• [Assignment]:
All pictures are to be dropped, and everything else in the data duplicated exactly.

• [Records provided]:
*****

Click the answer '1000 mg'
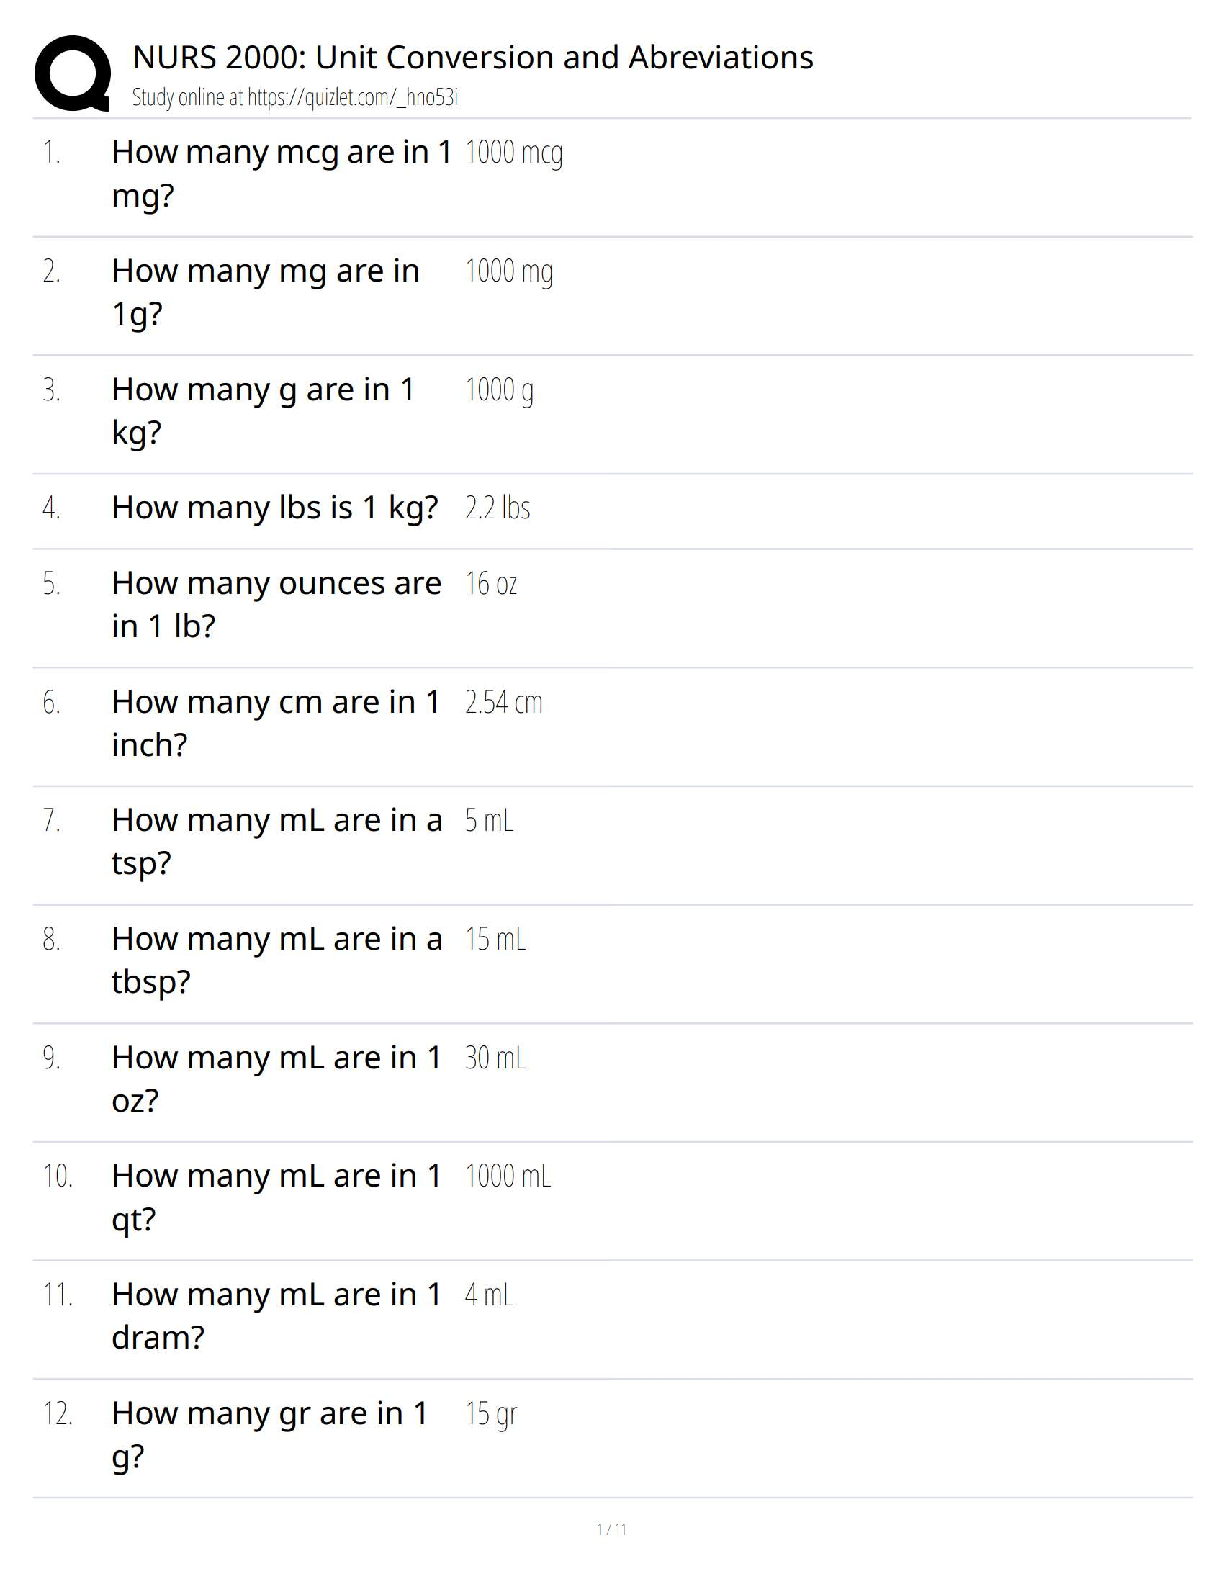 (509, 271)
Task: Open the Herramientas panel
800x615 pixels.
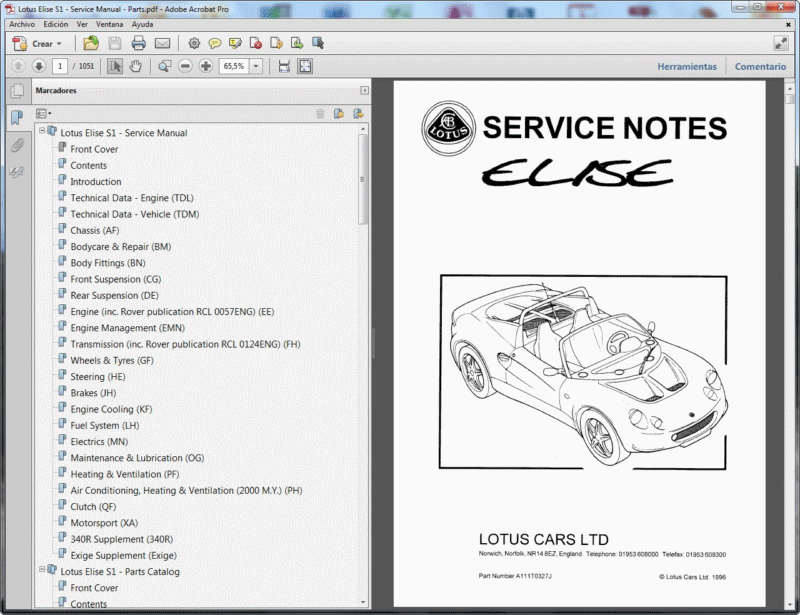Action: pos(688,66)
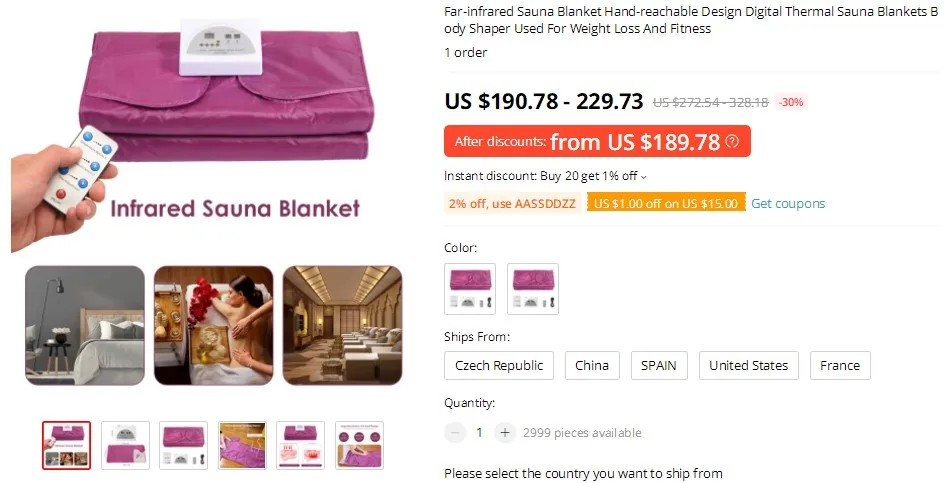The image size is (947, 483).
Task: Click the 2% off AASSDDZZ coupon tag
Action: click(513, 203)
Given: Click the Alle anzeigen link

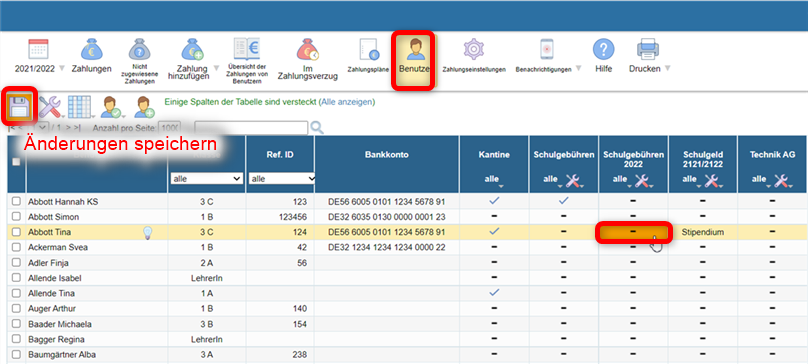Looking at the screenshot, I should (346, 102).
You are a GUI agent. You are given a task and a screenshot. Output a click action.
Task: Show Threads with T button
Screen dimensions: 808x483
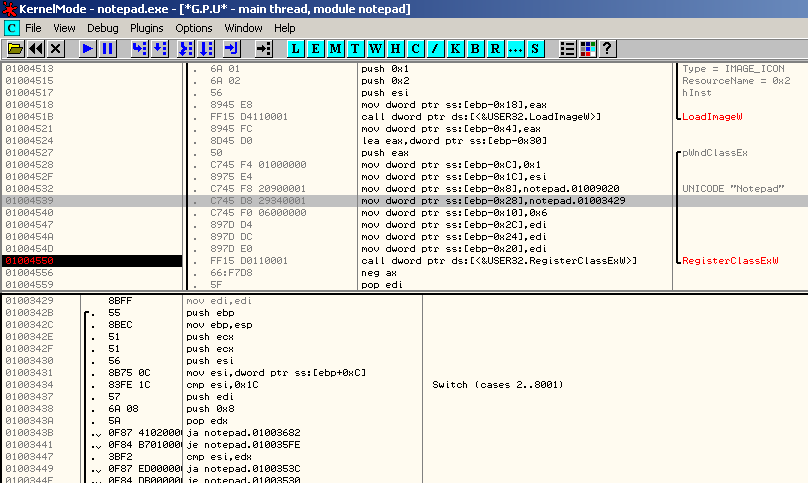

*****

• [The answer]:
Click the answer '1000 mg'
 (509, 271)
Task: Open the Herramientas panel
800x615 pixels.
Action: pos(688,66)
The image size is (947, 483).
Task: Click the 2% off AASSDDZZ coupon tag
Action: click(513, 203)
Given: Click the Alle anzeigen link

Looking at the screenshot, I should (346, 102).
You are a GUI agent. You are given a task and a screenshot. Output a click action.
Task: Show Threads with T button
Screen dimensions: 808x483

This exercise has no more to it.